What you will do:
- 1) Repeat everything in the Final Fantasy VII Remake piece below from "The story of Final Fantasy VII Remake is" down to "few bombing runs.", word for word.
- 2) Answer these questions using the Final Fantasy VII Remake piece below:
(a) In the original game, how did Avalanche carry out its terrorist runs?
(b) What three constraints kept the original team from letting Aerith come back from the dead?
(c) What item does the fan mod let you use at the fated scene?

The Final Fantasy VII Remake will be about finding a different way

In the original Final Fantasy VII all of Avalanche’s terrorist runs were done with conviction. They caused a lot of death and destruction, but they had to be done for the sake of the planet. FFVIIR plants the seeds of doubt in the very same scenes, however. Instead of having conviction, Avalanche feels conflicted. They wonder if they could have saved the planet but in a different way, a way that didn’t end up hurting everyone, a way that didn’t take as much sacrifice.

That’s going to be the main theme of Final Fantasy VII remake: finding a different way. Finding a happy ending without sacrificing those who are close to us. In fact, this mirrors a quote from the original Final Fantasy VII where the party wonders if Aerith knew she was going to die in the city of the ancients, but Tifa refutes it, saying she probably thought she was going to come back to us all along. Add to this the fact that the original FFVII team has frequently discussed how they originally planned a way to let Aerith come back from the dead and rejoin your party but couldn’t do so due to time, budgetary, and technological constraints, and we finally get a picture of where Final Fantasy VII remake is going.

The story of Final Fantasy VII Remake is the story of saving Aerith. It’s the quest that everyone has wanted since the original. It’s the quest that everyone asked about and made fake guides about, the quest that people made gameshark codes for, the quest that eventually inspired an entire mod that recreated the whole story just so that you can use a phoenix down at the fated scene. The story of Final Fantasy VII Remake will be the story of defying fate such that Aerith can live, while still saving the planet in the process. Victory without sacrifice, just as they thought of after the first few bombing runs.

Data provided:
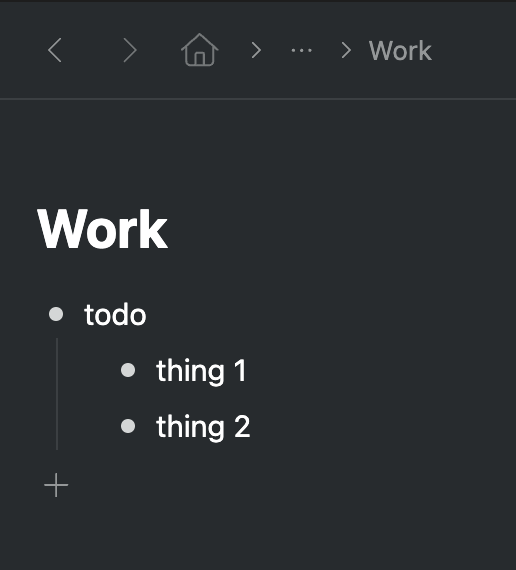The width and height of the screenshot is (516, 570).
Task: Zoom into the thing 1 bullet
Action: [x=128, y=370]
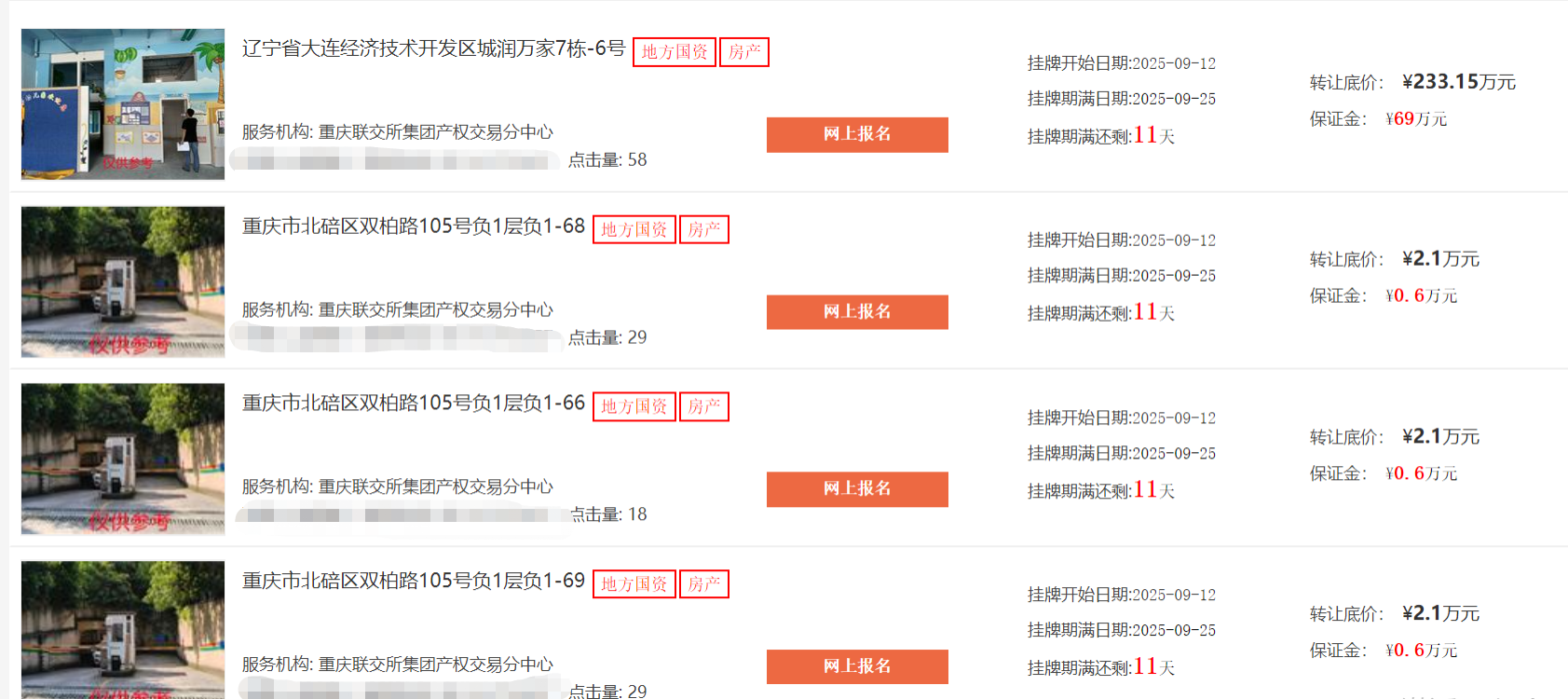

Solutions per task:
- 1)
The story of Final Fantasy VII Remake is the story of saving Aerith. It’s the quest that everyone has wanted since the original. It’s the quest that everyone asked about and made fake guides about, the quest that people made gameshark codes for, the quest that eventually inspired an entire mod that recreated the whole story just so that you can use a phoenix down at the fated scene. The story of Final Fantasy VII Remake will be the story of defying fate such that Aerith can live, while still saving the planet in the process. Victory without sacrifice, just as they thought of after the first few bombing runs.

- 2)
(a) With conviction.
(b) Time, budgetary, and technological constraints.
(c) A phoenix down.